(Source records)
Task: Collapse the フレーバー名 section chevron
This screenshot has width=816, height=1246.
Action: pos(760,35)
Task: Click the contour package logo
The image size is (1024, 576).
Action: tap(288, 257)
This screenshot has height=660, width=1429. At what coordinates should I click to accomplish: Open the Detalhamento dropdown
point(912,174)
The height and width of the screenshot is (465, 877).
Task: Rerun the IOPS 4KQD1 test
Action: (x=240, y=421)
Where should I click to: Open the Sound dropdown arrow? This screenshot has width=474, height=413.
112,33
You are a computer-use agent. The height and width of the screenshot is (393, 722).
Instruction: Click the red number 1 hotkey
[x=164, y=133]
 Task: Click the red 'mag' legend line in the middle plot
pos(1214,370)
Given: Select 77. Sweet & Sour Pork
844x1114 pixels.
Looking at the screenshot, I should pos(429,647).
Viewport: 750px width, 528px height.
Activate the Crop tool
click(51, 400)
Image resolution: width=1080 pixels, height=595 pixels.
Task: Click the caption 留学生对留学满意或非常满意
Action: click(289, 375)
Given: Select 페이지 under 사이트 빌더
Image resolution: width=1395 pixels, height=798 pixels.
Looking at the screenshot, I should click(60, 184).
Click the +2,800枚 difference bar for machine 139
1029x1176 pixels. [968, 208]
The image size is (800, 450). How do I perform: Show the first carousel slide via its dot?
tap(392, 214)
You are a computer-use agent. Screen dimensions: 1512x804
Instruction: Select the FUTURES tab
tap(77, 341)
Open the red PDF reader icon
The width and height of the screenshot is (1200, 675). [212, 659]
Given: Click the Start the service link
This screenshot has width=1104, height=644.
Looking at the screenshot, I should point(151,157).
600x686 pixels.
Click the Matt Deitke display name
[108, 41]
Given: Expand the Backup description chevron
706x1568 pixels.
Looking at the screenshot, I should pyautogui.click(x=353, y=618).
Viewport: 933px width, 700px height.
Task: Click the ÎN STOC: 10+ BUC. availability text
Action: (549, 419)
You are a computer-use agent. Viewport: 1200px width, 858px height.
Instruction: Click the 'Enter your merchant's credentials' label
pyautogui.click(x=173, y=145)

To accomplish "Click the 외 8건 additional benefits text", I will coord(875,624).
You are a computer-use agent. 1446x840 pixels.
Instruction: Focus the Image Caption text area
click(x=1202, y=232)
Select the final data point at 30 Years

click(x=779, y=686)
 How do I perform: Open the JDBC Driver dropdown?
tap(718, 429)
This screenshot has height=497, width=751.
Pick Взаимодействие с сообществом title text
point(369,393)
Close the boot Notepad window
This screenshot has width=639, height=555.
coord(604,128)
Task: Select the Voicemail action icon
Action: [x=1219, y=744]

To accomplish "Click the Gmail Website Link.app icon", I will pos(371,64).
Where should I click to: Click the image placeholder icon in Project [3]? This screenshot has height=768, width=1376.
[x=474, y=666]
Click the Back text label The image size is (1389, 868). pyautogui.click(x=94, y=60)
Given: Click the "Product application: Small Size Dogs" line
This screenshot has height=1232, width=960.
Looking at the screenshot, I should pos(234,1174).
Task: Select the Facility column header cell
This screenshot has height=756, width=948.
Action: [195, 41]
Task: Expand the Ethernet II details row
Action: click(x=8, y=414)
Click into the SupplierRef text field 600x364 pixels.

### [Instructions to follow]
Retype all of the data word for word.

### [Result for this exercise]
Task: Collapse the フレーバー名 section chevron
This screenshot has width=816, height=1246.
Action: pos(760,35)
Task: Click the contour package logo
The image size is (1024, 576).
Action: tap(288, 257)
This screenshot has height=660, width=1429. At what coordinates should I click to accomplish: Open the Detalhamento dropdown
point(912,174)
The height and width of the screenshot is (465, 877).
Task: Rerun the IOPS 4KQD1 test
Action: (x=240, y=421)
Where should I click to: Open the Sound dropdown arrow? This screenshot has width=474, height=413.
112,33
You are a computer-use agent. The height and width of the screenshot is (393, 722).
Instruction: Click the red number 1 hotkey
[x=164, y=133]
 Task: Click the red 'mag' legend line in the middle plot
pos(1214,370)
Given: Select 77. Sweet & Sour Pork
844x1114 pixels.
Looking at the screenshot, I should pos(429,647).
Viewport: 750px width, 528px height.
Activate the Crop tool
click(51, 400)
Image resolution: width=1080 pixels, height=595 pixels.
Task: Click the caption 留学生对留学满意或非常满意
Action: click(289, 375)
Given: Select 페이지 under 사이트 빌더
Image resolution: width=1395 pixels, height=798 pixels.
Looking at the screenshot, I should click(60, 184).
Click the +2,800枚 difference bar for machine 139
1029x1176 pixels. [968, 208]
The image size is (800, 450). How do I perform: Show the first carousel slide via its dot?
tap(392, 214)
You are a computer-use agent. Screen dimensions: 1512x804
Instruction: Select the FUTURES tab
tap(77, 341)
Open the red PDF reader icon
The width and height of the screenshot is (1200, 675). [212, 659]
Given: Click the Start the service link
This screenshot has width=1104, height=644.
Looking at the screenshot, I should point(151,157).
600x686 pixels.
Click the Matt Deitke display name
[108, 41]
Given: Expand the Backup description chevron
706x1568 pixels.
Looking at the screenshot, I should pyautogui.click(x=353, y=618).
Viewport: 933px width, 700px height.
Task: Click the ÎN STOC: 10+ BUC. availability text
Action: (549, 419)
You are a computer-use agent. Viewport: 1200px width, 858px height.
Instruction: Click the 'Enter your merchant's credentials' label
pyautogui.click(x=173, y=145)

To accomplish "Click the 외 8건 additional benefits text", I will coord(875,624).
You are a computer-use agent. 1446x840 pixels.
Instruction: Focus the Image Caption text area
click(x=1202, y=232)
Select the final data point at 30 Years

click(x=779, y=686)
 How do I perform: Open the JDBC Driver dropdown?
tap(718, 429)
This screenshot has height=497, width=751.
Pick Взаимодействие с сообществом title text
point(369,393)
Close the boot Notepad window
This screenshot has width=639, height=555.
coord(604,128)
Task: Select the Voicemail action icon
Action: [x=1219, y=744]

To accomplish "Click the Gmail Website Link.app icon", I will pos(371,64).
Where should I click to: Click the image placeholder icon in Project [3]? This screenshot has height=768, width=1376.
[x=474, y=666]
Click the Back text label The image size is (1389, 868). pyautogui.click(x=94, y=60)
Given: Click the "Product application: Small Size Dogs" line
This screenshot has height=1232, width=960.
Looking at the screenshot, I should pos(234,1174).
Task: Select the Facility column header cell
This screenshot has height=756, width=948.
Action: [195, 41]
Task: Expand the Ethernet II details row
Action: click(x=8, y=414)
Click into the SupplierRef text field 600x364 pixels.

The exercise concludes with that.